#### Data excerpts:
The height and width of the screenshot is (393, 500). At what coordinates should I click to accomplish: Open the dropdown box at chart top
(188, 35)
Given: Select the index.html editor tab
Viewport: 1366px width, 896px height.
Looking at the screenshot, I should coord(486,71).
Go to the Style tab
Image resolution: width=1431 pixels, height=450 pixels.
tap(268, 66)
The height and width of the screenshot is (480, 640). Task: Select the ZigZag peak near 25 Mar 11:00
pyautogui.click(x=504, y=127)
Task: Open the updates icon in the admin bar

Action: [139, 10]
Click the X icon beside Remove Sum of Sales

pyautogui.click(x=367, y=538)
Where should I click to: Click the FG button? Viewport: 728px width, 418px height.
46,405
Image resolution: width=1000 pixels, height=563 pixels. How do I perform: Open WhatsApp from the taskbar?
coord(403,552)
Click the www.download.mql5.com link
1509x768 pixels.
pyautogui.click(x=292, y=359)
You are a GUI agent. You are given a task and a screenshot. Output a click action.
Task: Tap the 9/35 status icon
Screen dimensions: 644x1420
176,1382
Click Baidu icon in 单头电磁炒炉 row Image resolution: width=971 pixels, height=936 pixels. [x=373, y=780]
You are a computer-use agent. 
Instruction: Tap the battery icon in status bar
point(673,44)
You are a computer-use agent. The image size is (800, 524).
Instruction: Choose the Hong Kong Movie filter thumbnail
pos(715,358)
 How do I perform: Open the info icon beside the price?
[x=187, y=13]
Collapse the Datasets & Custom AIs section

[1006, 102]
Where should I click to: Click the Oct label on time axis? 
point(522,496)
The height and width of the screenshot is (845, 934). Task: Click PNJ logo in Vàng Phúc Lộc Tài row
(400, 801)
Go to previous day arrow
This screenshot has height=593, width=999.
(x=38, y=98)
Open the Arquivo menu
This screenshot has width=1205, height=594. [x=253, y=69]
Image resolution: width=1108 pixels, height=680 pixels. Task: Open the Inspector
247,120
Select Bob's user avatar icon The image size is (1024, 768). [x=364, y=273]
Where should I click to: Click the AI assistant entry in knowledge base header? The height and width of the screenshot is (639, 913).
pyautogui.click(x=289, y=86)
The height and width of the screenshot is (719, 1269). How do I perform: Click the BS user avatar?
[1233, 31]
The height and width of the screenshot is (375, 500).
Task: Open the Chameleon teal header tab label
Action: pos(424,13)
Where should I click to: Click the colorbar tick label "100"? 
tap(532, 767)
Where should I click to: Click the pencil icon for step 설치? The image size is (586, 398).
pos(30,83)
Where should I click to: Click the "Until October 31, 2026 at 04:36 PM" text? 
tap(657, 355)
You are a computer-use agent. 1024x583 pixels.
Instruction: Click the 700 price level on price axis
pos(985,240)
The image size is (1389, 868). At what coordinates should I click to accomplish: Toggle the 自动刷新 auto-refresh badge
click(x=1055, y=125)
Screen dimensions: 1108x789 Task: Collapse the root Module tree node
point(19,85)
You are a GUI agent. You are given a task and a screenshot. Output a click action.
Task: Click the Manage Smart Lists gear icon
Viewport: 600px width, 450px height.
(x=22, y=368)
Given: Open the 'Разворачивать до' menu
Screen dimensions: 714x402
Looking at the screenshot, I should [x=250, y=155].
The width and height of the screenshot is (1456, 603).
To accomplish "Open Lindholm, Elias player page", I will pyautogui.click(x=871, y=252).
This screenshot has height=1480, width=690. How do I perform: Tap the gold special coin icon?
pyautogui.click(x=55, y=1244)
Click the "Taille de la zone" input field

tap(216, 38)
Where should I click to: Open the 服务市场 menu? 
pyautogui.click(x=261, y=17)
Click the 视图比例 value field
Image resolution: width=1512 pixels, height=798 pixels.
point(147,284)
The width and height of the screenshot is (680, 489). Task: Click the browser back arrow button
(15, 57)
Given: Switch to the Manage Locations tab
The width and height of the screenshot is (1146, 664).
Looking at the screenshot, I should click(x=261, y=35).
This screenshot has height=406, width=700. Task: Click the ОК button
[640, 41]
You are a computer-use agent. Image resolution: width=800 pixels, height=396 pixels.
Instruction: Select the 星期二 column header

#### What to produce:
Show each line of the material holding "computer".

#### Finished task:
You are a computer-use agent. 
You are a computer-use agent. The image size is (800, 524).
You are a computer-use agent. 1024x583 pixels.
You are a computer-use agent. Image resolution: width=800 pixels, height=396 pixels.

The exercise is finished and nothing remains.